EXTRACT
☆ ☆ ☆
On this father’s day, I have been thinking about my own dad
and his influence on my life and career as an entrepreneur. In fact, the dedication I put onto the new edition of Zen
Entrepreneurship, launched just last week, was: “For my Dad, who brought us from the East, into the West”
My father was an immigrant from Pakistan, who packed up the
family and brought us, back in the 1970’s, to the auto capital of the world,
Detroit, where he hoped to put his economics background to good use. From that time, he subtly and not-so-subtly encouraged us to think big, be ambitious, and even steered us towards tech entrepreneurship.
One Saturday in the early 1980’s, in the cold landscape of
North Dakota, where we’d moved to because he couldn't find a decent job in Detroit during the recession, he brought both us into his office. They had
just bought an Apple II computer, and he wanted to show us that this would be
the “next big thing”. I still remember
the first BASIC program that he taught us to write:
10 Print “Hello”
☆ ☆ ☆
MATERIAL SHOWN
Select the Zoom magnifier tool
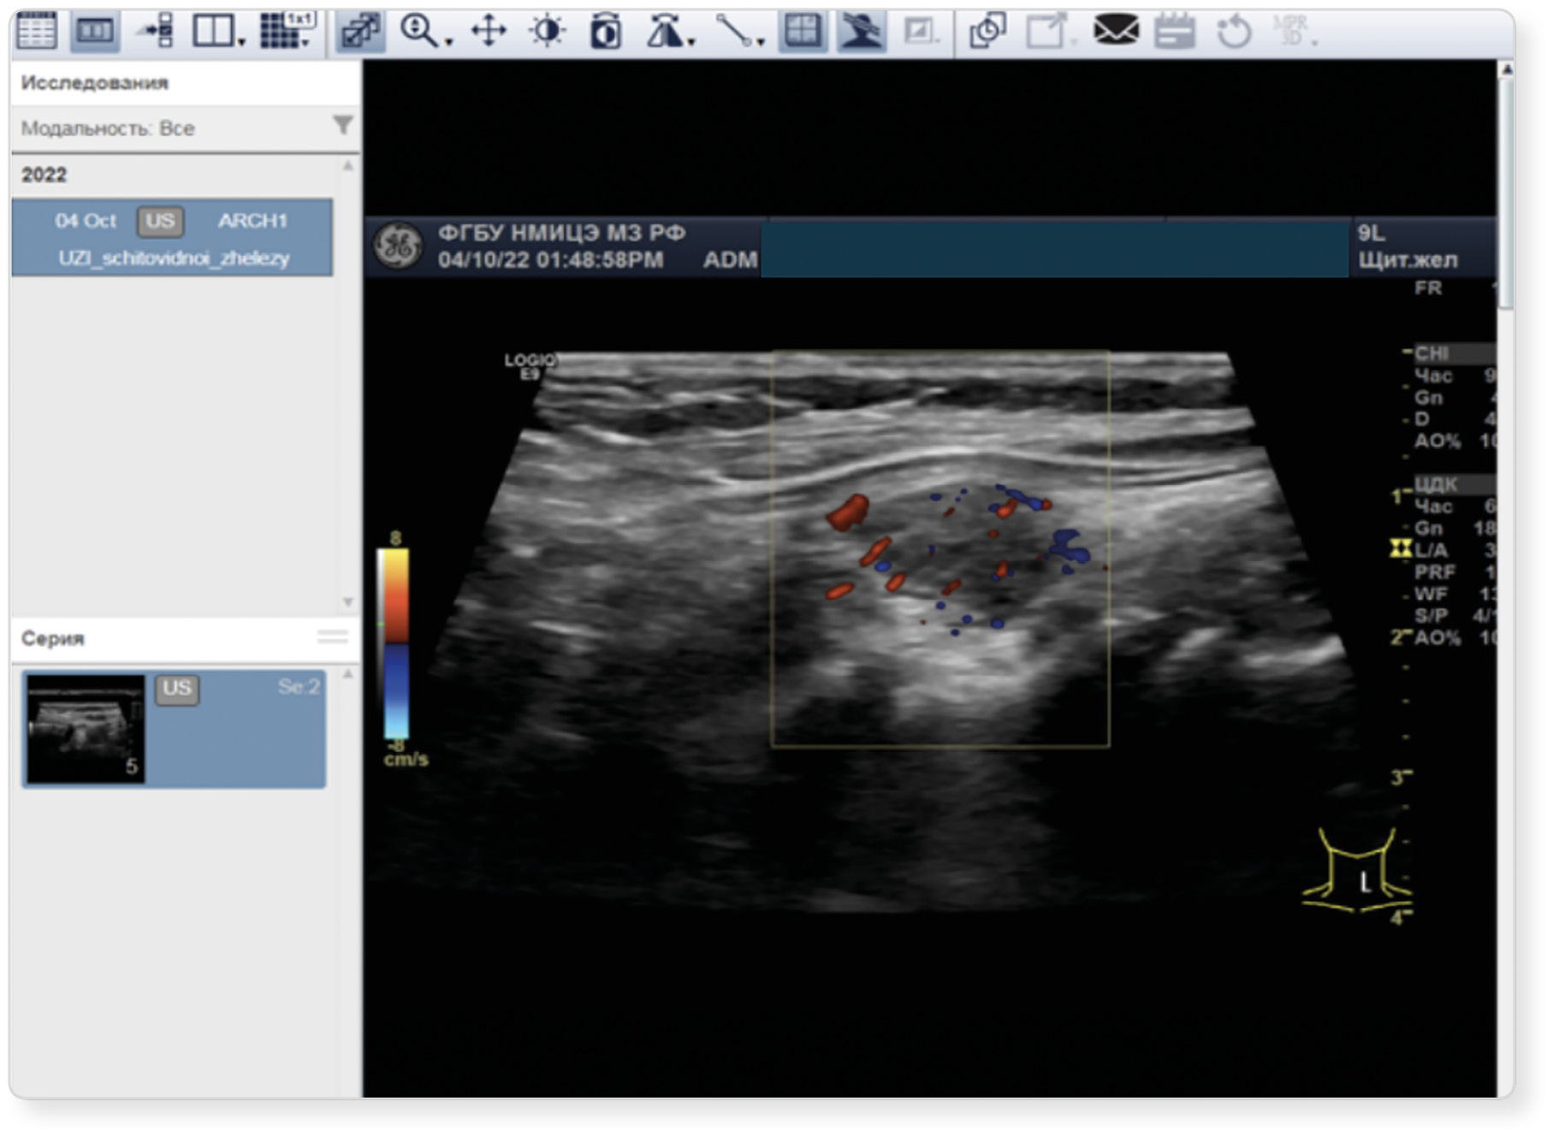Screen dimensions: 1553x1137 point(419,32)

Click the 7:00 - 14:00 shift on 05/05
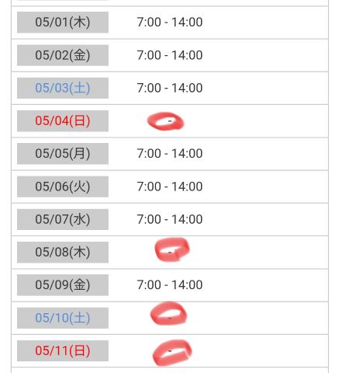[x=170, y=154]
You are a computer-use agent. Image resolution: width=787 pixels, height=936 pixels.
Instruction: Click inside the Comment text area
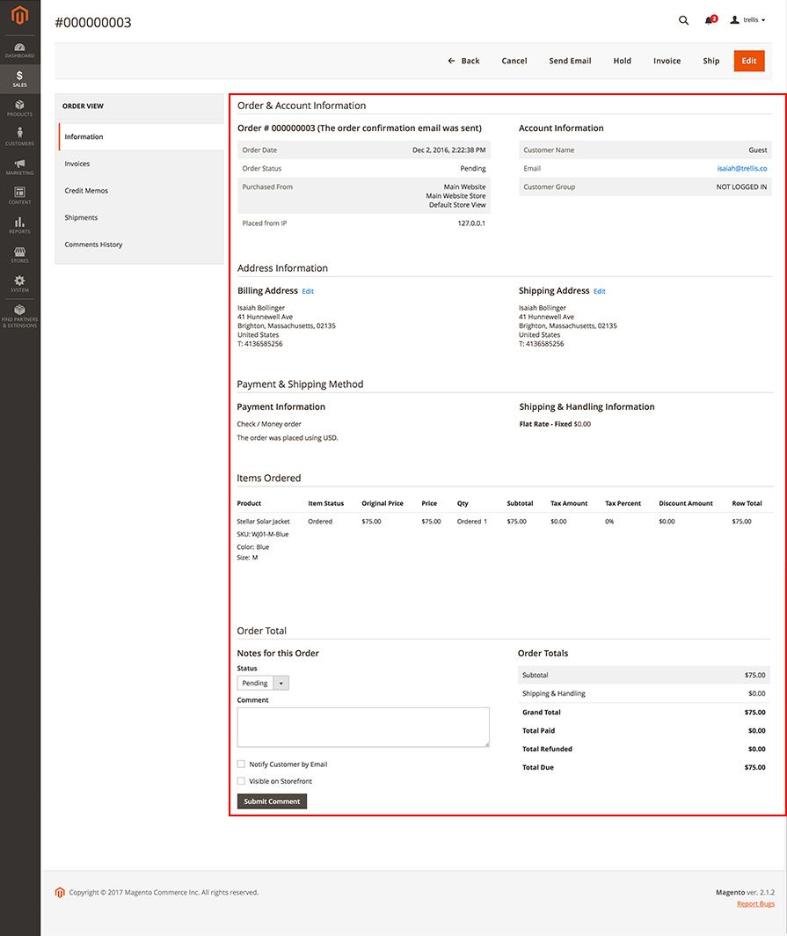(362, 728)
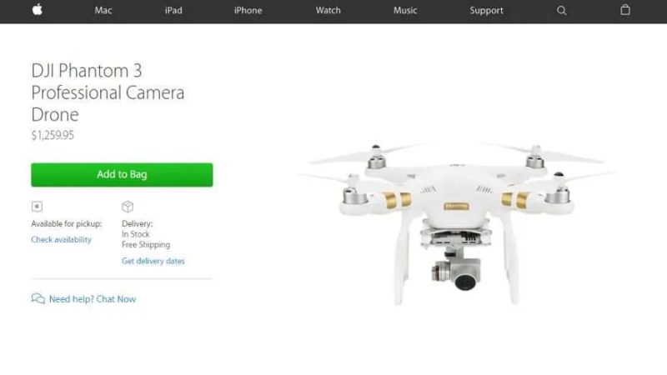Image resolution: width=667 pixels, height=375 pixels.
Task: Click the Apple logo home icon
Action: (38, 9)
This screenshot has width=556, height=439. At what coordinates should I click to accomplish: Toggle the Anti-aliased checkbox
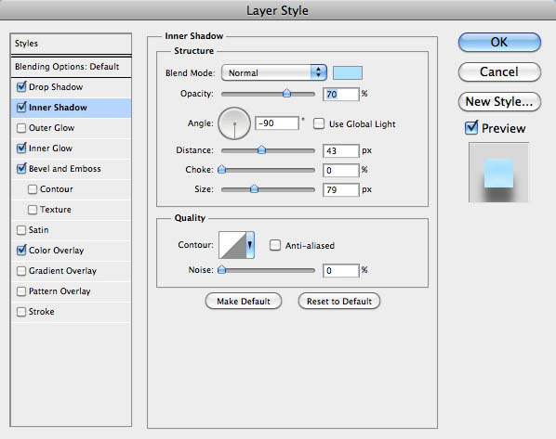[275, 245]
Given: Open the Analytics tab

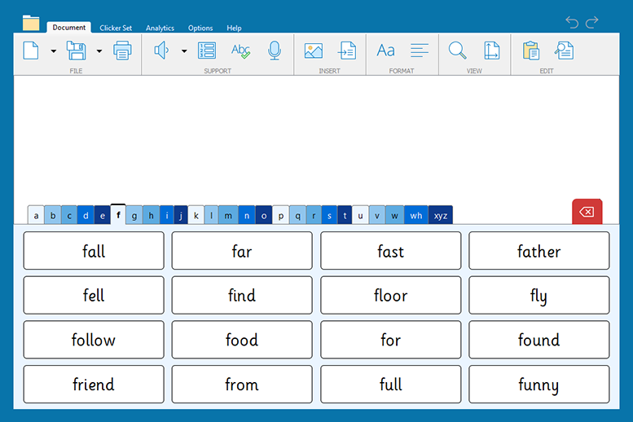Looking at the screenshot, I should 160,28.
☆ ☆ ☆
PROBLEM DESCRIPTION
Please continue the Father's Day essay above, picking up right after its last line.

TASK RESULT
20 Goto 10
Well, after that I was hooked. My brother and I competed to see who could
build the better Tic Tac Toe games on the Apple II at my Dad's office after school. Eventually we got our own Commodore 64 to
program in. The graphics were terrible –
blocky lines that we used to draw X’s and O’s, but I remember my excitement
when I figured out that I could have the computer play against a person (It
didn’t occur to me until I saw WarGames with Mathew Broderick that you could
have the computer play itself!).
My dad also brought out a copy of Time magazine that had a very
young Steve Jobs on the cover with an apple on his head and showed it to us. This was the only cover of Time that I
remember him ever showing us (I just looked up the date – it was February 15, 1982),
and the only cover of any magazine other than Mad that I remember from when I
was kid.
Though my father wasn’t an entrepreneur himself, he always
had an entrepreneurial mindset, and I think this had a lot to do with both my brother and I becoming entrepreneurs. There
was another side to this encouragement, of course - like most Asian parents
that immigrated back then -- there were only a few “acceptable” professions
for their kids: an engineer, lawyer, doctor, or entrepreneur.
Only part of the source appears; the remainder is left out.